A letter of intent to file a lawsuit, sent by the attorney representing the patient, was received by the hospital and the nurse. After an investigation of the incident was completed, including an interview with the nurse and obtaining a nurse expert review, negotiations pursued between the involved parties in the claim. A settlement was reached prior to a lawsuit being filed, with payment on behalf of the nurse being 45 percent of the total settlement. As mandated by state law, the nurse was also reported to the National Practitioner Data Bank (NPDA).
Risk Management Recommendations:
- Know the organization's policies and procedures related to clinical practices and documentation. Unfamiliarity to established policies and protocols is not a defense, especially if a clinician has acknowledged receiving education on such policies and protocols.

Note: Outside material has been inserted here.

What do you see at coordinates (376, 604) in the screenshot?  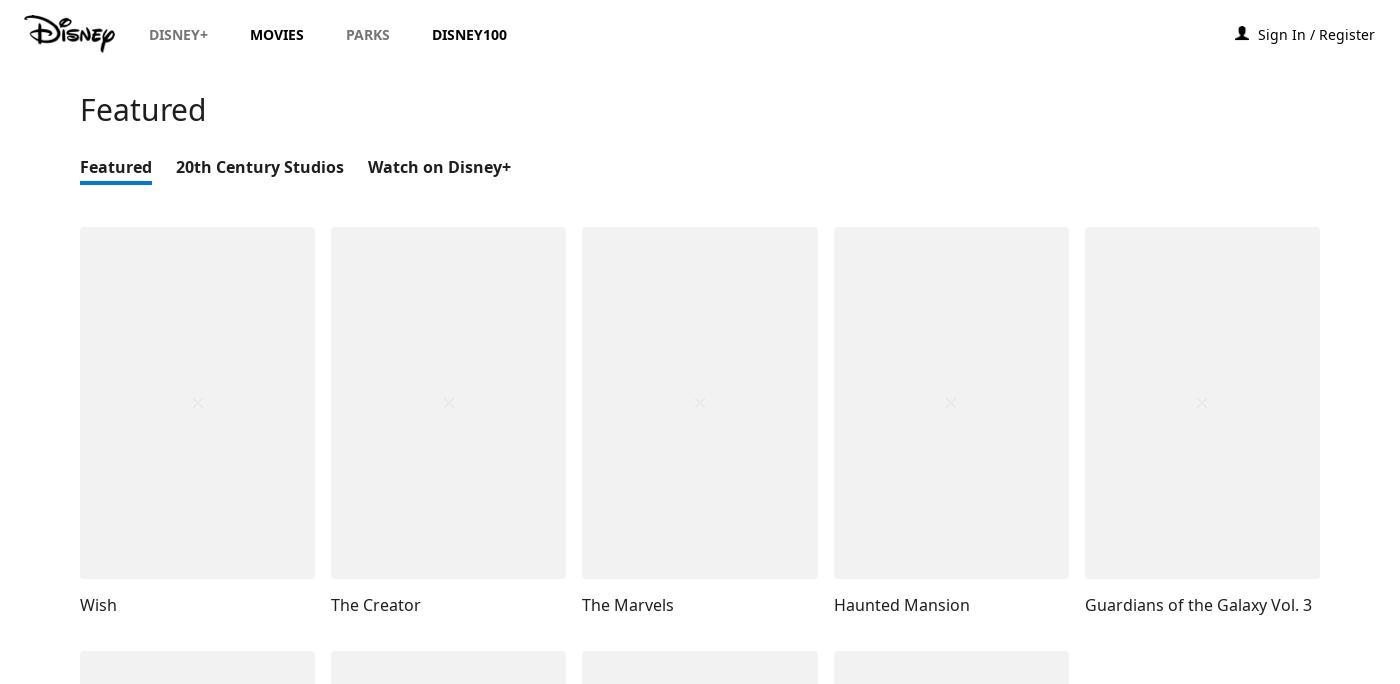 I see `'The Creator'` at bounding box center [376, 604].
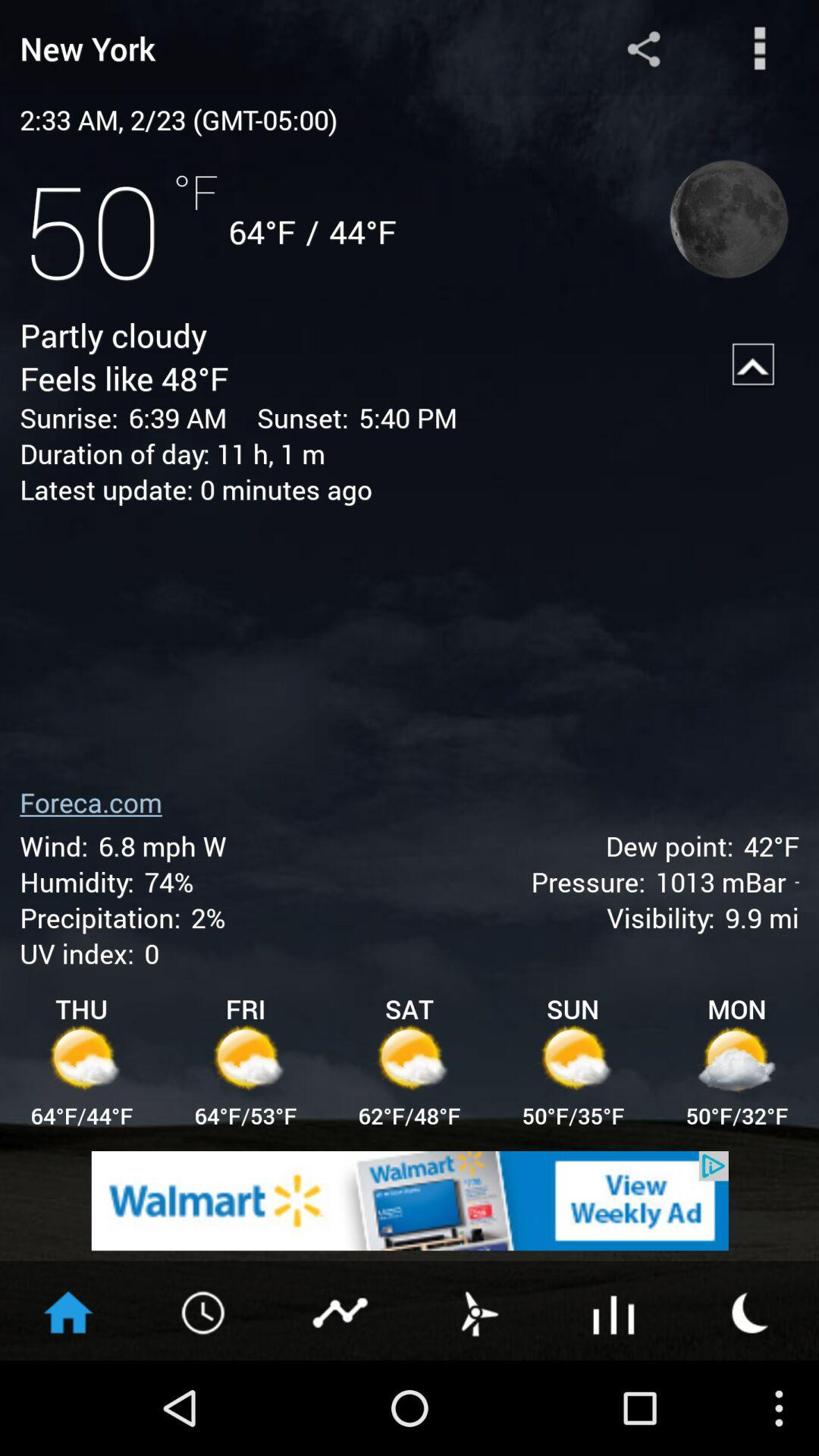  I want to click on menu options, so click(760, 48).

- Maintain thorough, accurate and timely patient assessment and monitoring, which are core nursing functions.
- For patients assessed as a fall- risk, implement fall prevention interventions in accordance with department protocols.
- Invoke the chain of command when necessary to focus attention on the patient’s status. Nurses are the patient’s advocate, ensuring that the patient receives appropriate care when needed.
- Contact the risk management department, or the legal department of your organization regarding patient or practice issues.